For great performance, you have to understand what you are doing rather than following someone else's instructions. A DAC that sits inside a noisy AVR with a ton of other circuits around it is not what the DAC chip app engineer is giving you. That is a more complicated problem that is yours to solve. You can use their reference as a guide but you better know more than that app engineer to build excellence. You can look at the example measurements I gave you for this situation. Notice how the DAC had tons more distortion when driven by HDMI vs S/PDIF in that AVR. The DAC is a constant there. The upstream circuits are not, nor where they part of any reference design from the DAC company. When HDMI is running, a ton of additional circuits start to "whale" because HDMI requires video to work. We can see then so much more distortion is induced in the DAC clock circuit that was not there in S/PDIF version. The second designer clearly knew how to deal with this building a clock circuit that was almost completely insensitive to this factor. BTW, the same measurement exist for other AVRs with much higher distortion in their HDMI vs S/PDIF.

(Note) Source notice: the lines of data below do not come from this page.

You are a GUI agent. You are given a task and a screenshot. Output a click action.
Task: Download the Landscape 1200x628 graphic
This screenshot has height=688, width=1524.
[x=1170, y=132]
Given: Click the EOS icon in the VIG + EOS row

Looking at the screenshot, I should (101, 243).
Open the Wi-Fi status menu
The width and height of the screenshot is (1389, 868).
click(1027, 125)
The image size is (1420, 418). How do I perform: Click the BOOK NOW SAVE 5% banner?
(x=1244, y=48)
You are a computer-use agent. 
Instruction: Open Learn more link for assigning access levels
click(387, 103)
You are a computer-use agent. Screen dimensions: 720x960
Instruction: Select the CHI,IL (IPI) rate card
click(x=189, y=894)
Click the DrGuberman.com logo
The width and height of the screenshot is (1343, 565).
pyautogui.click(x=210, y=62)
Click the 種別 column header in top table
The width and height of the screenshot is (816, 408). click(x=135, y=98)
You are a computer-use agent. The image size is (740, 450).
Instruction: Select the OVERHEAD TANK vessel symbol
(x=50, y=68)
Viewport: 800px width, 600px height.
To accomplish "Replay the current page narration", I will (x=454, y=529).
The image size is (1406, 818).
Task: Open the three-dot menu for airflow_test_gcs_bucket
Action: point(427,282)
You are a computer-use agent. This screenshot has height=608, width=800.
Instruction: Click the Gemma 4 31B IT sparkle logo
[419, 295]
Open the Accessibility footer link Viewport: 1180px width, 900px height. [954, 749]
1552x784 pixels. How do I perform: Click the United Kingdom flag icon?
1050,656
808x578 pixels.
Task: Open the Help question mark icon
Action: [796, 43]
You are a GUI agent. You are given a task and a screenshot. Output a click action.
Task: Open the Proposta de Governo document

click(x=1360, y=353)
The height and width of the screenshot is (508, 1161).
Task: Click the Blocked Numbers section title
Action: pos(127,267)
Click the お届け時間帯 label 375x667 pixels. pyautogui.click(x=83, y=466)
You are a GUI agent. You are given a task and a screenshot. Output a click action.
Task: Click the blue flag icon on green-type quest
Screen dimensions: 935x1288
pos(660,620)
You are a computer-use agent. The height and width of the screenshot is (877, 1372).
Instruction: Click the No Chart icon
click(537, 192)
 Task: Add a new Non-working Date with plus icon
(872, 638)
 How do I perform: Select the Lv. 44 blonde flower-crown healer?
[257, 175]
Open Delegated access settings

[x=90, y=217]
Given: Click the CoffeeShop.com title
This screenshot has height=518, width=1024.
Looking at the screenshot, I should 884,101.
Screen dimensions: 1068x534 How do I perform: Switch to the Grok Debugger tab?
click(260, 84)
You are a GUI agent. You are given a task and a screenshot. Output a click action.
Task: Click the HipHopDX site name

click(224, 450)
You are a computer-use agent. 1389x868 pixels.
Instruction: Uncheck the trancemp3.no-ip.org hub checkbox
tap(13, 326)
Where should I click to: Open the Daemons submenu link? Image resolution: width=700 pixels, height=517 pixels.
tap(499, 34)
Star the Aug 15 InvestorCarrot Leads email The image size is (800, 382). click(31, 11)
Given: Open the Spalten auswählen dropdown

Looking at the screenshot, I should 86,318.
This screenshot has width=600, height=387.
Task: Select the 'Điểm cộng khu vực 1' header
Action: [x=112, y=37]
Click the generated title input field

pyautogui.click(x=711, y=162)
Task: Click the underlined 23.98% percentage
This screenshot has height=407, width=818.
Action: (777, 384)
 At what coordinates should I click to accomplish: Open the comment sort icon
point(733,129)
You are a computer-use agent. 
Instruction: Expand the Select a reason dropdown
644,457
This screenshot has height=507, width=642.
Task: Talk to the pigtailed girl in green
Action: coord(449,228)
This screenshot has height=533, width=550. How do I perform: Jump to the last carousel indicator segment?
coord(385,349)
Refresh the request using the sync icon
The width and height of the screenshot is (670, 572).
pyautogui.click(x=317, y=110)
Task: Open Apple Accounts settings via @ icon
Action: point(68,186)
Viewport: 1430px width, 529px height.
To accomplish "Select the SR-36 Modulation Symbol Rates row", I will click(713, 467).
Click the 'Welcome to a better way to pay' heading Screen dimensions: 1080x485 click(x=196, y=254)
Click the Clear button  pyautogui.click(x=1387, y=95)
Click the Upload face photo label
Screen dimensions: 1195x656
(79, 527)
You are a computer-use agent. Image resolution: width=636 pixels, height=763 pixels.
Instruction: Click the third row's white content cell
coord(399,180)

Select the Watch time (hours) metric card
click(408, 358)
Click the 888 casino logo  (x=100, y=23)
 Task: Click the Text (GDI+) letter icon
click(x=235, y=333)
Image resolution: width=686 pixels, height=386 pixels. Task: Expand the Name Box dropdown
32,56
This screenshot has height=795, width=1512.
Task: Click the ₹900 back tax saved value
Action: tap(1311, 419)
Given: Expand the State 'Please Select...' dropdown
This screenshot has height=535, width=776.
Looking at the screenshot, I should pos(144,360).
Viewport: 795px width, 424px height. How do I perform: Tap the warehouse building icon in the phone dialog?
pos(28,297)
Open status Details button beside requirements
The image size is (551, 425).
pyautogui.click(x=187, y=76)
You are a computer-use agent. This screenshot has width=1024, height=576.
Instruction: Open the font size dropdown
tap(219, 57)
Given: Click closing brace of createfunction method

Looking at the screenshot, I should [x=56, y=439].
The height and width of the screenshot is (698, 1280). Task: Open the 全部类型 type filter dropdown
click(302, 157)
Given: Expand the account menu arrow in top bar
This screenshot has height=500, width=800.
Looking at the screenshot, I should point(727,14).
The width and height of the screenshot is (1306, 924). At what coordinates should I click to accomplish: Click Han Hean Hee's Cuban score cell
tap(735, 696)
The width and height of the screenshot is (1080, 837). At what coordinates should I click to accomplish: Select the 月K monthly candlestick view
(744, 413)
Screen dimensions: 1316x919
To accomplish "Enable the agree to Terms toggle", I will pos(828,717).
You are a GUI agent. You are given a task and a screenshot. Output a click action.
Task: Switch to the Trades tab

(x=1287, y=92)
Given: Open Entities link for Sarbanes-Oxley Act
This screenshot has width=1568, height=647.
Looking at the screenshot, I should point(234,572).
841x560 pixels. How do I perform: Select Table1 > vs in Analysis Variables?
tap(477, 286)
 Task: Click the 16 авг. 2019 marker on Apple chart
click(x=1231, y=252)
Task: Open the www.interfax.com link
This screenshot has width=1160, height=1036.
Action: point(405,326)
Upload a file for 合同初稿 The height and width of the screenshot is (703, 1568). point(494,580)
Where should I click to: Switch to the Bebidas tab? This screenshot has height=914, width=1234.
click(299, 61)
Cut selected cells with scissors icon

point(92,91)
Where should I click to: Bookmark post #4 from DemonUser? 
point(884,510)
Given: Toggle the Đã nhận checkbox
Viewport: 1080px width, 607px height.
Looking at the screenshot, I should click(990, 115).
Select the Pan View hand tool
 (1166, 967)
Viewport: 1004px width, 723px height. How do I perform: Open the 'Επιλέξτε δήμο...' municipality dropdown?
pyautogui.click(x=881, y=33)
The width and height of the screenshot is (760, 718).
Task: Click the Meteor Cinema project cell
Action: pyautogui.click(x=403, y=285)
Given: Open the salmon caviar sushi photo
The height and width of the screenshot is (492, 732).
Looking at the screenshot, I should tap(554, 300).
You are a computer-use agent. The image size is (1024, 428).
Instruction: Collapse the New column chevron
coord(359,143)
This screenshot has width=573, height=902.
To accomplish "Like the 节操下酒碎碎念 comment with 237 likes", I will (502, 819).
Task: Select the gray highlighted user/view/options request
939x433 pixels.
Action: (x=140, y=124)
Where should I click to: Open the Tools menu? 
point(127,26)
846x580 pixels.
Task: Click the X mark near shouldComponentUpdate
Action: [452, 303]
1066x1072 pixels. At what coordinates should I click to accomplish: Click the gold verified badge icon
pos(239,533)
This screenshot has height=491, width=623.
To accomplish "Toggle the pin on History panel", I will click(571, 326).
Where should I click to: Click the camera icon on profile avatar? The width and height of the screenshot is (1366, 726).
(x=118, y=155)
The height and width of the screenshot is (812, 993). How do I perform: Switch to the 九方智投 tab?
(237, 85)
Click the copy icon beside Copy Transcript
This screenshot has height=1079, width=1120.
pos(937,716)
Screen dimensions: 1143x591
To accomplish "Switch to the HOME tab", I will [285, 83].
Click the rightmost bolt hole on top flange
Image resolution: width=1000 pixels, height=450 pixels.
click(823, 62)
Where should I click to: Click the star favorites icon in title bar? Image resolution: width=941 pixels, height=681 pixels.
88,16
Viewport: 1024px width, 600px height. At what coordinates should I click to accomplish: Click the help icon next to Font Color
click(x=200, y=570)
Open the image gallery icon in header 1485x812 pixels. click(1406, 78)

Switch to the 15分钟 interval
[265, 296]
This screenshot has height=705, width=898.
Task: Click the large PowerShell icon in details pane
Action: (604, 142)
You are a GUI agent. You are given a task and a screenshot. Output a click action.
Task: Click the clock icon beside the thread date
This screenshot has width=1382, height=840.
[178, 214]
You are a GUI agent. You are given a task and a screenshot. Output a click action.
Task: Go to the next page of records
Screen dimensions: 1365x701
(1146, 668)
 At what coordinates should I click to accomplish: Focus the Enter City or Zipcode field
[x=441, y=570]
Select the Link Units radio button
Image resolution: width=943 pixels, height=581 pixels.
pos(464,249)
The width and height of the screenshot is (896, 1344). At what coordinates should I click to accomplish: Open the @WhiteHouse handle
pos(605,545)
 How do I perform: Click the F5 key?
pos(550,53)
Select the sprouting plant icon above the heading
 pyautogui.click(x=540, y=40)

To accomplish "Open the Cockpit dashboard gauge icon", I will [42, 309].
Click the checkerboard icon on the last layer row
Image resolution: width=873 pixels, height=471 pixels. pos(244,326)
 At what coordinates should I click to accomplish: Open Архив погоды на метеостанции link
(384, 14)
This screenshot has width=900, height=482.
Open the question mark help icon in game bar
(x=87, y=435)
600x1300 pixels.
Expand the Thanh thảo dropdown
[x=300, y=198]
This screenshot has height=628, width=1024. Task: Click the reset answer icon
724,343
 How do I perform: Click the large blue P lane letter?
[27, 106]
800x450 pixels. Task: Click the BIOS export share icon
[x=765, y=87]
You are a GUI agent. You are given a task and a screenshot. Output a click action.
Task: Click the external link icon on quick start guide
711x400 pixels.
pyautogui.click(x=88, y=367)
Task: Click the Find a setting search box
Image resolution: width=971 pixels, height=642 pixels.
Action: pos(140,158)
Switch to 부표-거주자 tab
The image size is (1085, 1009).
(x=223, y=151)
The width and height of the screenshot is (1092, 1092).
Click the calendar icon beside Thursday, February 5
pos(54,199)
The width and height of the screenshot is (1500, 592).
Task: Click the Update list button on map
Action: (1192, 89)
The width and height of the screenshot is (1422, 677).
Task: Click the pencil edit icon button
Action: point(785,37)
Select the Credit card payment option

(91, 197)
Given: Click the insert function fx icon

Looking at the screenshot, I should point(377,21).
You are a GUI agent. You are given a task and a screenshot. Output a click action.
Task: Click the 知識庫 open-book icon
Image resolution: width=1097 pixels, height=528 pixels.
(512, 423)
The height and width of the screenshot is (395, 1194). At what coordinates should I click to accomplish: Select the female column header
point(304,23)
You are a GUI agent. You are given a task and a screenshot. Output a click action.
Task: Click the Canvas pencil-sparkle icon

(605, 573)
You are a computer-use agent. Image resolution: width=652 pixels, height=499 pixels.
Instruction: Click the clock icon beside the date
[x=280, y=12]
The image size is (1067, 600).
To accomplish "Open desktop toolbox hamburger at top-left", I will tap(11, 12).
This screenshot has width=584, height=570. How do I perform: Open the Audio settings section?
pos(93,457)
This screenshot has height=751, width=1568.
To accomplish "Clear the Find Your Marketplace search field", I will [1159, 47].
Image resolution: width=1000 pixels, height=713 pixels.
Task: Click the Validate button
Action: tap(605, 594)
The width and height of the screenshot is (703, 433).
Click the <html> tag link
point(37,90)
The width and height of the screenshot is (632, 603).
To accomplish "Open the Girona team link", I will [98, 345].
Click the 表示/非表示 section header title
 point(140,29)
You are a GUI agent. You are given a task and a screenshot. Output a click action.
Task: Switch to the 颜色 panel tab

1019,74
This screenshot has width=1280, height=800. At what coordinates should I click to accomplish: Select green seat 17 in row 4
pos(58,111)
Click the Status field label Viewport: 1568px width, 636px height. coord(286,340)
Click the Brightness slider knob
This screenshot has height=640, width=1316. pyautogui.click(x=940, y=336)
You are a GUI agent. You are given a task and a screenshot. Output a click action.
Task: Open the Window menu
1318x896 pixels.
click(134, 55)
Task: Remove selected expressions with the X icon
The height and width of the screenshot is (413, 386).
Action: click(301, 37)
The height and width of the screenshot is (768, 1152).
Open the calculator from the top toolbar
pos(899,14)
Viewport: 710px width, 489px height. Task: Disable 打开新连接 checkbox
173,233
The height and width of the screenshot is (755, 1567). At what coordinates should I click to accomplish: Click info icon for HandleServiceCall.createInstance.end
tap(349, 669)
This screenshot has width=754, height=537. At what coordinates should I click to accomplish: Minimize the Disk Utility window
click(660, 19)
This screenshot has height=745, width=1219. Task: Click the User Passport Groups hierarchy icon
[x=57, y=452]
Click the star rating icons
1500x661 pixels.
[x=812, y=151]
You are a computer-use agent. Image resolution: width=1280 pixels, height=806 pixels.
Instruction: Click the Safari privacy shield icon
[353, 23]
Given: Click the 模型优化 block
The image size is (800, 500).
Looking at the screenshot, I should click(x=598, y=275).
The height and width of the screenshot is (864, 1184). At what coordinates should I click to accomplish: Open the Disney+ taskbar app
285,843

I had a discussion with a company in this forum that kept quoting the specs for the DAC chip as opposed to their processor (multi thousand dollar unit). After much pushing, they provide the measurements. This is what (TI) the chip company provided for the DAC chip:

This what the company measured for that processor with that chip in it:

The peak distortion spikes are at -90 db now vs -110 (as I indicated by the red line in the first graph). So we lost 20 db of performance. And this is from a company that said they hired the best DAC designers and provide this unit to professionals (it is used as a digital cinema audio processor).
Reference designs are most useful for digital systems where such variations do not exist. A DAC and associated clock recovery circuits is not one. Again I say this in the context of getting excellent performance. If the standard is that it spits out audio and degrades the performance of DAC chip by 10 to 30 db, sure, go right ahead. That is not how I aspire to buy equipment that way or managed hardware projects that do the same.
As I said, it is not rocket science but you have to know what they are doing. Read the EDN article I post and it goes over all the things you need to know which sadly, typical engineers don't. This day and age, the name of the game for hardware designers is digital. Good analog designers are much harder to find and fewer still are going to hang around in mass market audio companies working on designs that have to be as cheap as possible to serve a money-losing or barely breaking even industry. Open up a $300 AVR and you tell me how anyone can remotely make money putting so much electronics in there, assemble, test and ship that to you. The two things that matter more than anything else there is how many logos are on the box and how cheaply you managed to produce it!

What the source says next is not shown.